Reading text:
== == ==

2. High value treats (despite loving her food and us only giving these sparingly she is still more interested in other dogs/wildlife and will often ignore the treats)
3. Favourite toy/ball (gave this up quickly, sighthounds are not generally toy incentivised)
4. Running backwards and making ourselves "the most exciting thing ever" (she looks at us bemused and carries on whatever she is doing)
5. Hiding behind trees (she will eventually come looking for me after several minutes but this is not helpful in a situation where I need her back quickly)
6. Trying to keep her by our side in the first place rather than running off (she is a sighthound and we want her to be able to stretch her legs, unfortunately she will never be the type of dog to happily trot along at our heels)

I will also add that I have grown up with sighthounds and volunteered with them, so we did not come at this from a novice perspective and we felt relatively well prepared for the challenge. 

After two years of the above she has improved significantly but I believe we have hit a glass ceiling.  We only let her off lead in relatively enclosed areas where there is no other wildlife but our problem is with other dogs. She just LOVES them. She is friendly, bouncy and playful and we love to see her run with other dogs, but of course not all dogs are suitable playmates and not all owners want their dog chased by a 35mph missile.  When the time comes to separate the dogs she refuses to come back and will dance circles around us all or continue to chase the other dog across the field.  She knows her commands and understands exactly what is expected of her, she simply refuses to do it as she is having too good a time.  Cue one embarrassed owner and other, understandably, fed up dog owners.  It has become very stressful and has made our daily walks more of a chore than a pleasure. I dread coming across other dogs because I'm torn between wanting her to play and anticipating the stress of not being able to get her back when it's time to leave.  It is not possible to walk locally without encountering other dogs, nor would I want to from a socialisation perspective.

== == ==

Recorded information:
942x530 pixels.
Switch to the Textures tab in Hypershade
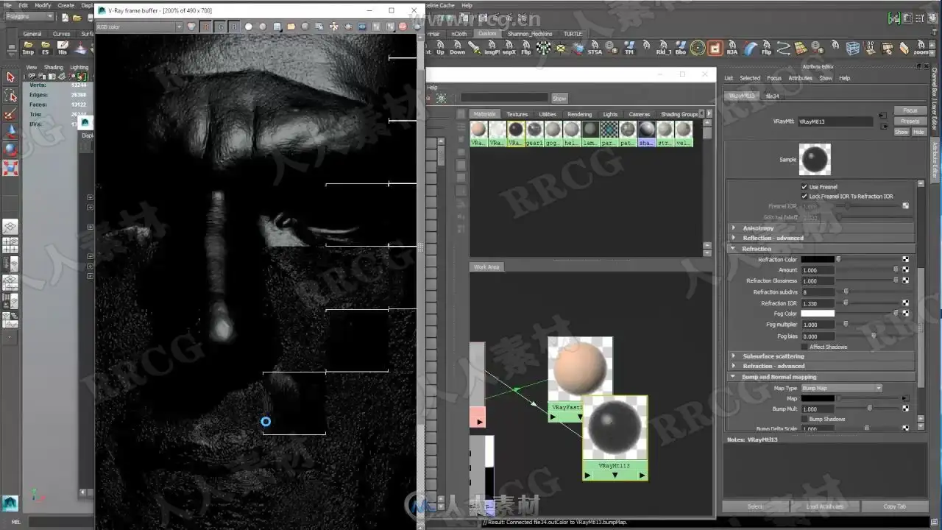coord(517,114)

== == ==

What is being asked: Can you duplicate the part of the sighthound text that begins at the words "2. High value" and stops after "generally toy incentivised)", copying it word for word?

Finished answer:
2. High value treats (despite loving her food and us only giving these sparingly she is still more interested in other dogs/wildlife and will often ignore the treats)
3. Favourite toy/ball (gave this up quickly, sighthounds are not generally toy incentivised)